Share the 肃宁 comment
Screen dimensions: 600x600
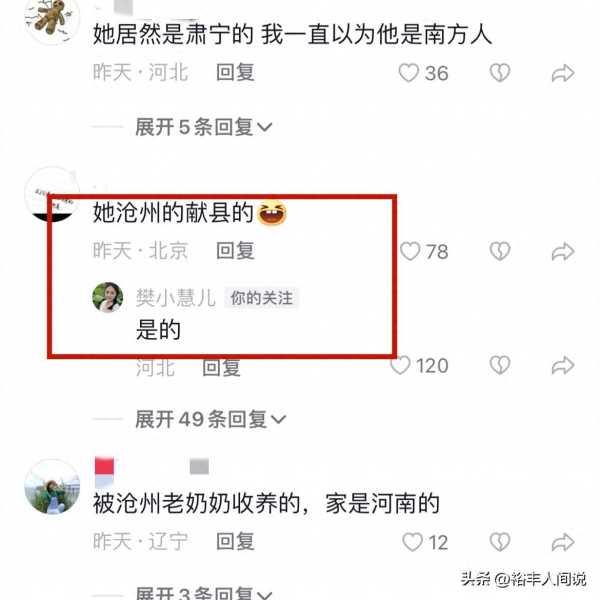(x=563, y=73)
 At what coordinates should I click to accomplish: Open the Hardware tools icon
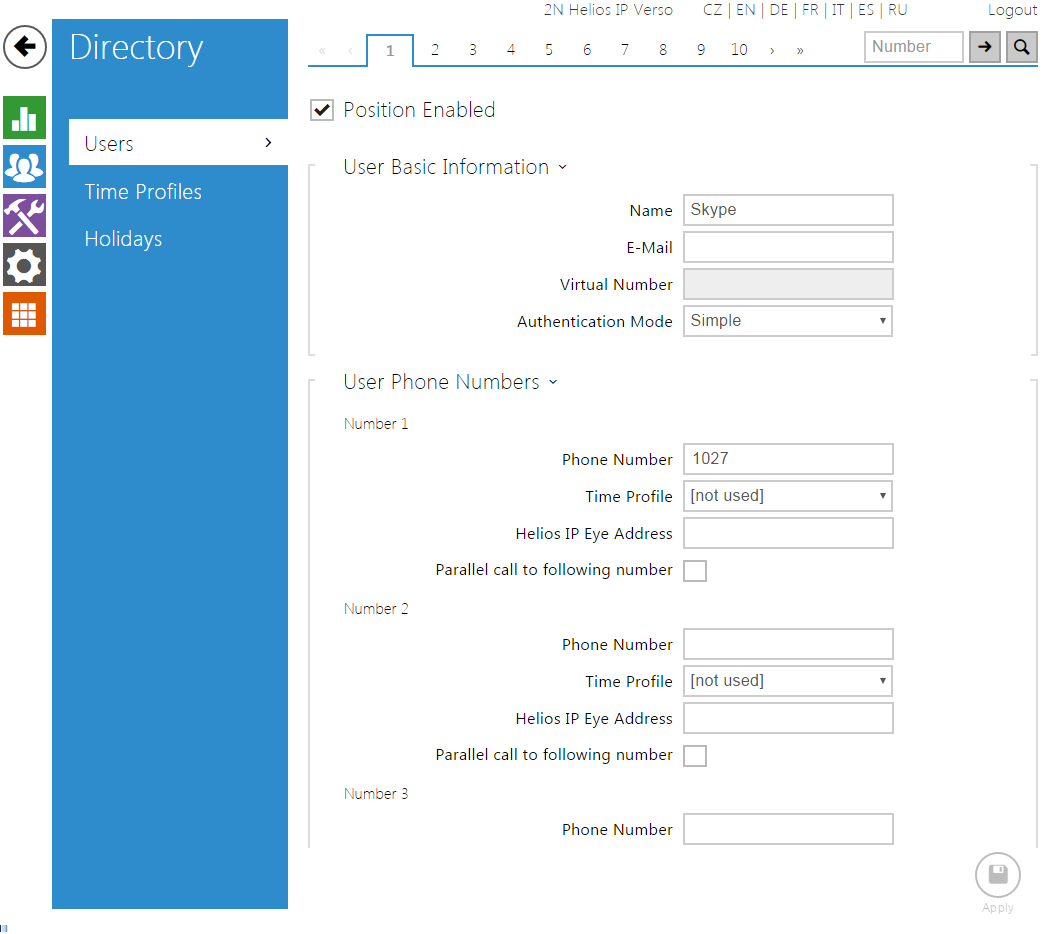(24, 215)
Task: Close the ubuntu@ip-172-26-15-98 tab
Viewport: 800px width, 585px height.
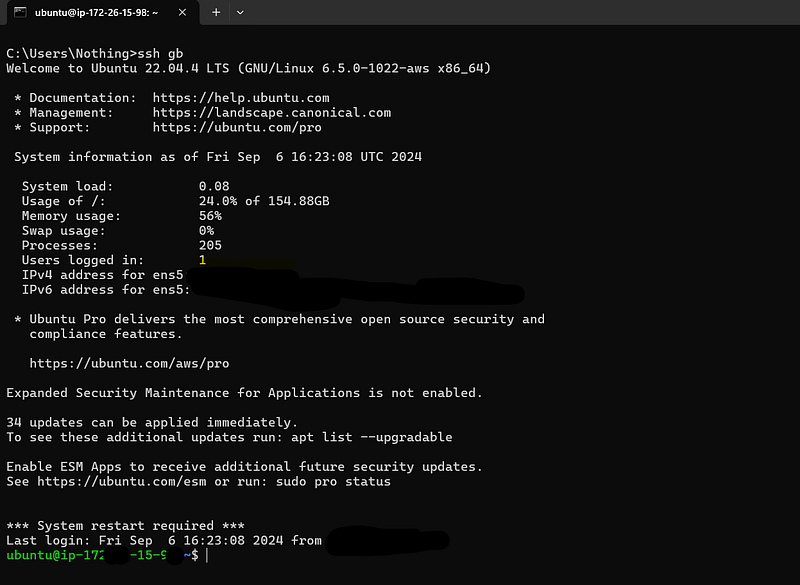Action: (x=182, y=12)
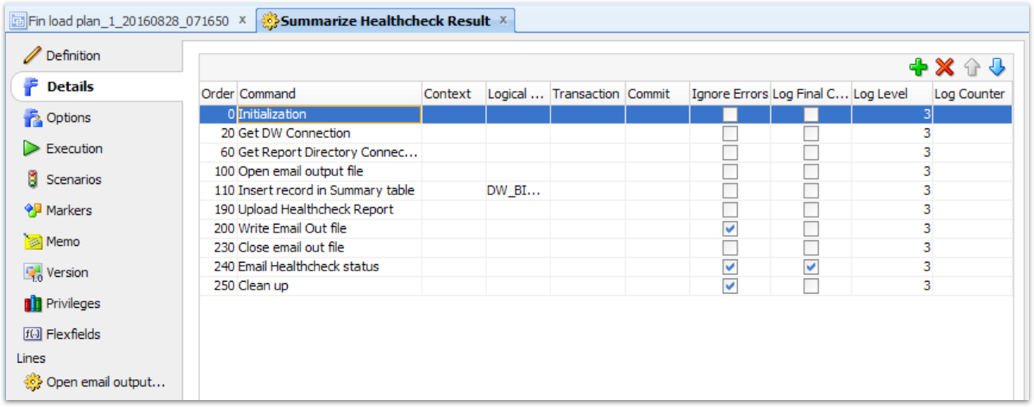Uncheck Log Final Command for Email Healthcheck status
This screenshot has height=407, width=1034.
[x=810, y=267]
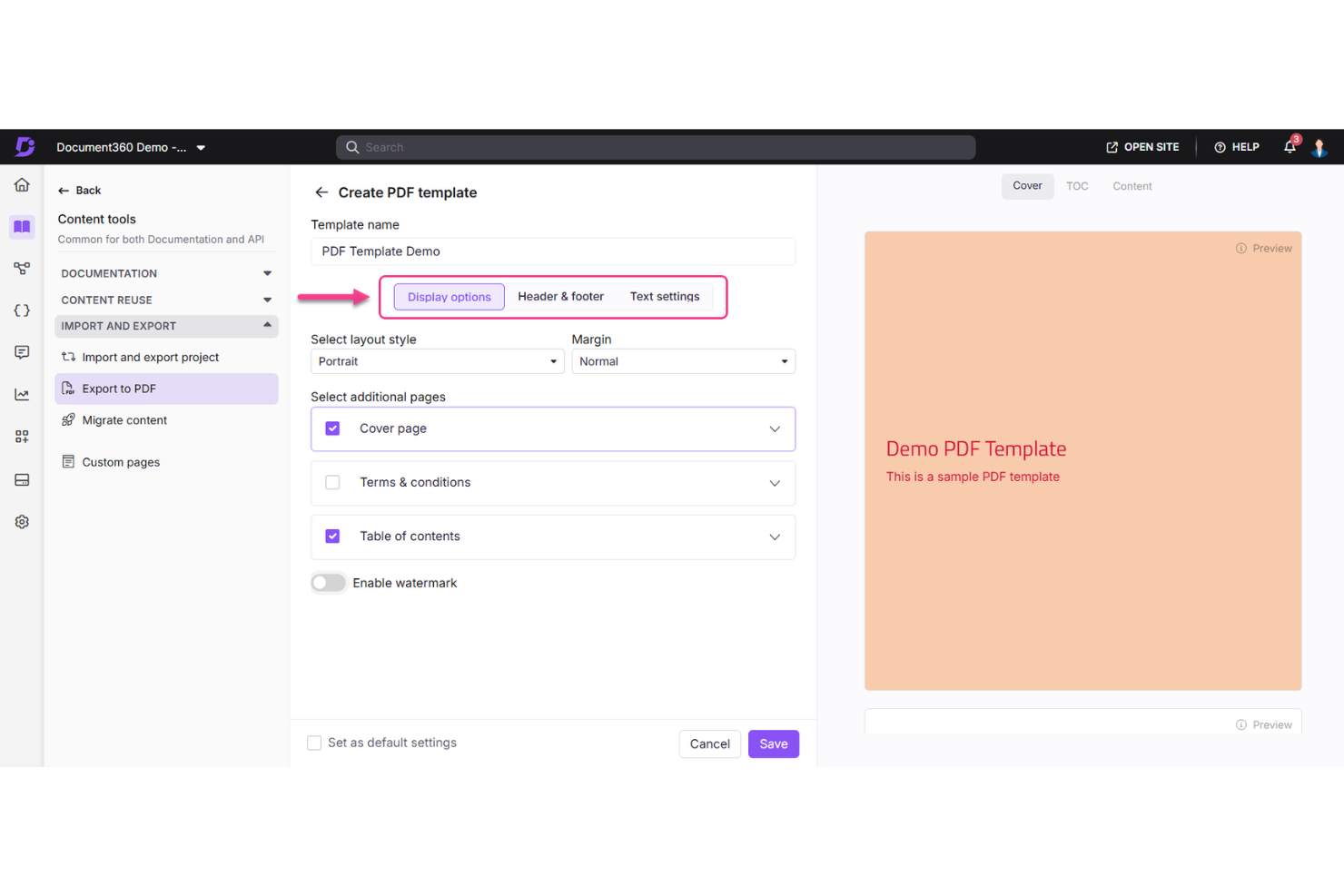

Stated task:
Reproduce word for word the rows from the line that contains "At what coordinates" through the end of the rows, leaving the pictures out.

Solution for this problem:
 At what coordinates should I click to accomplish: Open the Hardware tools icon
(24, 215)
Task: Close the ubuntu@ip-172-26-15-98 tab
Viewport: 800px width, 585px height.
Action: (x=182, y=12)
Uncheck Log Final Command for Email Healthcheck status
This screenshot has height=407, width=1034.
[x=810, y=267]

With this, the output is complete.